Avec La forêt qui marche, Christiane Jatahy livre le troisième volet d'un triptyque : après des adaptations libres de Strindberg et Tchekhov (*), la metteuse en scène-cinéaste s'inspire du drame shakespearien de Macbeth pour mettre en espace des voix, des corps et des images où résonnent les violences contemporaines.

 

Le travail relève ici davantage de la performance artistique – une action au présent – que de la pièce de théâtre. Il est question de Macbeth dans ce qu'il représente aujourd'hui : les violences faites au monde, les horreurs infligées aux hommes par les hommes dans le cadre d'une mondialisation qui inclut et n'épargne personne. Cependant faire le résumé de ce que cela raconte (à l'instar d'un récit mis en scène sous les yeux des spectateurs) est tributaire des différents chemins possibles proposés au spectateur. Comme bien souvent chez Christiane Jatahy, le dispositif parle de lui-même et raconte presque à lui seul l'expérience qu'il est donné de traverser – la relation entre l'espace et le contenu, le théâtre et le cinéma, la réalité et la fiction.

 

Un public en immersion, « l'effet piscine »

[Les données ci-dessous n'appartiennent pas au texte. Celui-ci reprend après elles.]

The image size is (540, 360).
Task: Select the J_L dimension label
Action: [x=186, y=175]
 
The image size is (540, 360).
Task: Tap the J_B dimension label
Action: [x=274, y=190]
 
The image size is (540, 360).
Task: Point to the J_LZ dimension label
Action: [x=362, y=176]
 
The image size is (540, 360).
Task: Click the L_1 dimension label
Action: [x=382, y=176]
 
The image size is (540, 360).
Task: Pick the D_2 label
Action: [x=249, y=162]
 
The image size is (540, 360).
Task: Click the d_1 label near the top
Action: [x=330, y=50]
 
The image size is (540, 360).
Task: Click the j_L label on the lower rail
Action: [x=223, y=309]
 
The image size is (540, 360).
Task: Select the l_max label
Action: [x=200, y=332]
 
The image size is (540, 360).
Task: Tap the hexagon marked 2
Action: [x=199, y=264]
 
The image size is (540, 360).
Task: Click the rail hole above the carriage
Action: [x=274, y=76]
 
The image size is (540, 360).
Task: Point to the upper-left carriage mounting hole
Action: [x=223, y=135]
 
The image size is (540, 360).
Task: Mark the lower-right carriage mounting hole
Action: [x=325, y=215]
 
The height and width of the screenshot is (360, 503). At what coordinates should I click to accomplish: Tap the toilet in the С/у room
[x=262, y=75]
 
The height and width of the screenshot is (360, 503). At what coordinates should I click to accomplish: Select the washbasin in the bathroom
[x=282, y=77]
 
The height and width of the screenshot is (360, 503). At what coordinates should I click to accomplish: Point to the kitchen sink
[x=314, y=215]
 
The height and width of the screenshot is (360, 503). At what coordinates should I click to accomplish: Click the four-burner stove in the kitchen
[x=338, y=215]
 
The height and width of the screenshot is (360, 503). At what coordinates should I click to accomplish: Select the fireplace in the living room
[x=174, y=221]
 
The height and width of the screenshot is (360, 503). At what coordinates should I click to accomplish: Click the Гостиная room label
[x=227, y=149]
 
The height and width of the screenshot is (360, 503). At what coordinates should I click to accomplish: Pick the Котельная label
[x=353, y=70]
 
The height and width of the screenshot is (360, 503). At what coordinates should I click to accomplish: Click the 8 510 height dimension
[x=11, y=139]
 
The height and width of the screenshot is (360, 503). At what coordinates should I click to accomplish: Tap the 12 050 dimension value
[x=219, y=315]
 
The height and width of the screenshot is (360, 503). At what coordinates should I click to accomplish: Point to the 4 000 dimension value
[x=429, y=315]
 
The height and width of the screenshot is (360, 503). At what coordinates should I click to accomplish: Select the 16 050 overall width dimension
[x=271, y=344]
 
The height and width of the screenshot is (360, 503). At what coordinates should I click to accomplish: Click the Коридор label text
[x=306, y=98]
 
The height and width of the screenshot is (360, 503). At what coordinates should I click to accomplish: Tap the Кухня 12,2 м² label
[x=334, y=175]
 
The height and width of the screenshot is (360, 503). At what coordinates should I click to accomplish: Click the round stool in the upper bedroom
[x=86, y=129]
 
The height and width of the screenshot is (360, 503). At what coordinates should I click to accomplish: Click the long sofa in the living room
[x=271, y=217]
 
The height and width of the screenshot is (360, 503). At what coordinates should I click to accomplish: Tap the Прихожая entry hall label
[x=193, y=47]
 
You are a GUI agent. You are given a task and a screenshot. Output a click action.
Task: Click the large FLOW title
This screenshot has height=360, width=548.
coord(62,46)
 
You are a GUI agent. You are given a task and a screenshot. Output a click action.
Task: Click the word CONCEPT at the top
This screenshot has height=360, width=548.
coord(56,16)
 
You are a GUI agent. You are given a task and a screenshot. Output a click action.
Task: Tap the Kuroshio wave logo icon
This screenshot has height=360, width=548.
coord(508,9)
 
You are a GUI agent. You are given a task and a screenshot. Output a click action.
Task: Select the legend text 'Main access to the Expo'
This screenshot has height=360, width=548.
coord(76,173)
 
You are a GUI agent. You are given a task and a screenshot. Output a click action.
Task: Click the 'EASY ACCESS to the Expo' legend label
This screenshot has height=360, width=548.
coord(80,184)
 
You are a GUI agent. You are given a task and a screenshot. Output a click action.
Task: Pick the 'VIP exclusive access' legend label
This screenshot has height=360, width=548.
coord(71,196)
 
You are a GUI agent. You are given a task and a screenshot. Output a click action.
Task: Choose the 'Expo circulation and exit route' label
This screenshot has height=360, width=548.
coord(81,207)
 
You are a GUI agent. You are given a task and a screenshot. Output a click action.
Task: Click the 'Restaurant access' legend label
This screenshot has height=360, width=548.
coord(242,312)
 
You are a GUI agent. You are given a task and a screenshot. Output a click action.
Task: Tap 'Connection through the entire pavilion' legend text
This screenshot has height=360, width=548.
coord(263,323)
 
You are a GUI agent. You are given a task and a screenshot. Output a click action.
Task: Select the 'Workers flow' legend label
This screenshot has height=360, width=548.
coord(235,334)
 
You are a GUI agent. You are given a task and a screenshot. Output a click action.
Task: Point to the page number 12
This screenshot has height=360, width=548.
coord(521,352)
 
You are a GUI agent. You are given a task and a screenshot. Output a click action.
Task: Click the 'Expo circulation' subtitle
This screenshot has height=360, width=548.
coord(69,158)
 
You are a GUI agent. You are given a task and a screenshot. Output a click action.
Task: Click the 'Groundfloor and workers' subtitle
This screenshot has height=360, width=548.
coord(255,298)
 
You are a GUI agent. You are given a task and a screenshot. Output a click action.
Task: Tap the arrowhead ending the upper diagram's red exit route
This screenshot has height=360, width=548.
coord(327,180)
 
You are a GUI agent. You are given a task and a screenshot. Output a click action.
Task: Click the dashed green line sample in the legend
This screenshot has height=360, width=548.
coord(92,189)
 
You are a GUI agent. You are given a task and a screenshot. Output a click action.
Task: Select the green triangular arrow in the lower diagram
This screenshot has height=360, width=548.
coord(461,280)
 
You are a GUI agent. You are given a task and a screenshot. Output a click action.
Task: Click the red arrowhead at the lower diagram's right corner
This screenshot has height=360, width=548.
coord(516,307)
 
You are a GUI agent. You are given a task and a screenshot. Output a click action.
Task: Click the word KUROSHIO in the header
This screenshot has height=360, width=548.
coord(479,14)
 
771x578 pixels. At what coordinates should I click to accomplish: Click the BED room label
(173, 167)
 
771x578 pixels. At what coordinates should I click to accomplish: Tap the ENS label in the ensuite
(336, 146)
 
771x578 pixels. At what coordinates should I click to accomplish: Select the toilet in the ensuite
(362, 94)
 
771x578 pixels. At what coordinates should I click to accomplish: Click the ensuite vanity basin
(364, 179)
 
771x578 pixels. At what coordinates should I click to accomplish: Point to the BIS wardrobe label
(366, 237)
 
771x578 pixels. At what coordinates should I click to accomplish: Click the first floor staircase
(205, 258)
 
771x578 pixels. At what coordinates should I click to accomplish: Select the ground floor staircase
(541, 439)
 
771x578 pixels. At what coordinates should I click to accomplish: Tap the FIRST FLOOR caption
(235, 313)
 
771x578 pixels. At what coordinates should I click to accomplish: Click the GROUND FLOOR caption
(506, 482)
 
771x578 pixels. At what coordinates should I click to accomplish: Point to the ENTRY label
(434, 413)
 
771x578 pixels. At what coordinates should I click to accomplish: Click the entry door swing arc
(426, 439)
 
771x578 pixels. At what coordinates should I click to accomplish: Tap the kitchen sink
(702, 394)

Dès la file d'attente on vous propose un système audio pour participer à la performance – le port d'une oreillette qui permet d'entendre les instructions scéniques de Christiane Jatahy. Selon que vous êtes une femme ou un homme, vous serez invités à des déplacements précis, à des gestes ou à des actions. Se doter de l'oreillette ou non induit deux types de participation, et donc de lecture, différents de ce qui va avoir lieu, dans la plus ou moins grande complicité avec la performance.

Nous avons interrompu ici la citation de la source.